Numérique

Guide de l'élu.e local.e et intercommunal.e

Grands domaines et enjeux

La mise en œuvre d’une véritable cybersécurité au sein d’une collectivité locale nécessite des moyens financiers et humains. Le nouveau cadre assurantiel concernant le numérique est également coûteux. Cependant, il est indispensable que les collectivités s’appuient sur la mutualisation territoriale pour amoindrir ces coûts. Les prestations de services numériques doivent être opérées par des sociétés de confiance labélisées par l’ANSSI. Enfin, il est indispensable de réaliser de façon cyclique des audits de sécurité sur les SI publics.

Notre proximité avec nos adhérents nous a permis de mettre en lumière les principaux freins à la sécurisation de leurs systèmes d'information.

●   Le premier frein est d’ordre financier.

○        La grande majorité des acteurs publics territoriaux n’ont pas pu identifier précisément le budget dédié à la cybersécurité au sein de leurs collectivités (celui-ci est en effet souvent associé au budget informatique général).

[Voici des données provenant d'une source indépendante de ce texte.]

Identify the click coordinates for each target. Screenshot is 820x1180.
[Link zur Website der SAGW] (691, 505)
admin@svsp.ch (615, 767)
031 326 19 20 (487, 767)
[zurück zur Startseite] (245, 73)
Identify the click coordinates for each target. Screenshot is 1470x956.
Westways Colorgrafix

○        Il est par ailleurs difficile d’allouer un budget cybersécurité précis, du fait de la multiplication et la complexification des usages numériques : logiciels métiers avec leur sécurité intégrée, applications gérées par les prestataires, outils développés en interne, etc. 

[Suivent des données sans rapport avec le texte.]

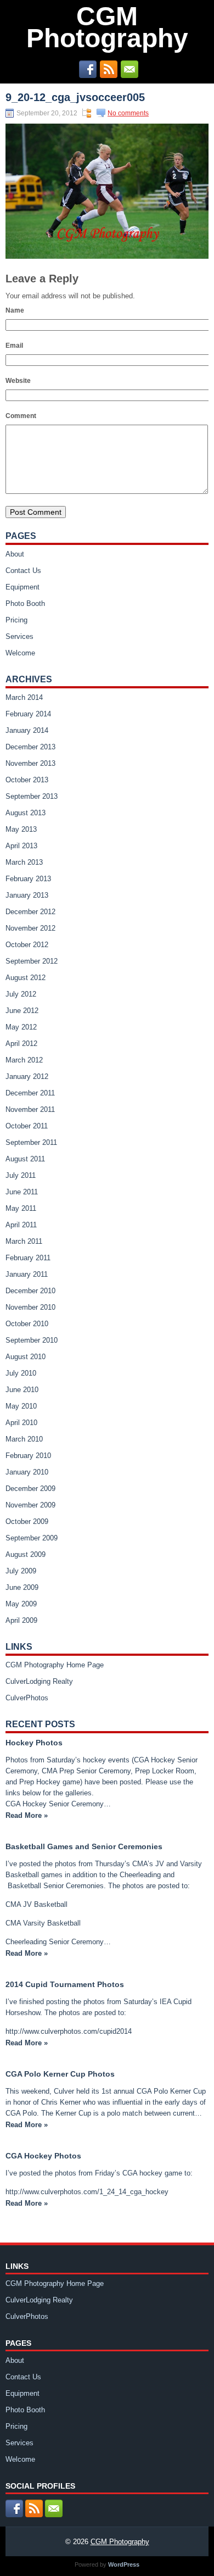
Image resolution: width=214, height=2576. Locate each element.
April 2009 (21, 1620)
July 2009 (20, 1571)
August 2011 (25, 1159)
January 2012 (26, 1076)
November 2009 (30, 1505)
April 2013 (21, 846)
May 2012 (21, 1027)
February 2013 (28, 879)
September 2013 (31, 796)
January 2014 (26, 730)
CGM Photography (107, 27)
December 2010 (30, 1291)
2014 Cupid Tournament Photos (64, 1984)
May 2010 (21, 1406)
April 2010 (21, 1422)
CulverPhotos (26, 1698)
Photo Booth (25, 603)
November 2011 (30, 1109)
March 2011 (23, 1241)
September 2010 (31, 1340)
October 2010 (26, 1324)
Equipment (22, 587)
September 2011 (31, 1142)
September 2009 (31, 1538)
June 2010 (21, 1390)
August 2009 (25, 1554)
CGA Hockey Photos (43, 2155)
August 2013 (25, 813)
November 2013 (30, 763)
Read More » (26, 1815)
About (14, 554)
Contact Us (23, 570)
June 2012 (21, 1010)
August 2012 (25, 977)
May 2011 (20, 1208)
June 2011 (21, 1192)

○        Cette hétérogénéité des systèmes brouille l’identification du risque, et limite la possibilité de supervision par un responsable unique.

○        Aussi, l’analyse coût/avantage qui est faite au sein des collectivités ne permet pas toujours d’arbitrer en faveur de la sécurisation : la cybersécurité est souvent considérée comme un coût ponctuel à la suite d’incident, et non comme un poste d’investissement dès le départ d’un projet.

○        Les petites collectivités semblent d’autant plus contraintes dans leur budget concernant la sécurisation : elles ont difficilement les moyens financiers de faire appel à un prestataire externe ou pour employer un référent cyber au sein de la structure.

●   Le second frein identifié est juridique.

○        La plupart des collectivités, quelle que soit leur taille (petites, grandes, régies, syndicats, etc.), admettent une faible connaissance des enjeux juridiques de la cybersécurité.

○        Seulement 12 % des structures ont connaissance de mécanismes juridiques concrets pour répondre aux enjeux de cybersécurité.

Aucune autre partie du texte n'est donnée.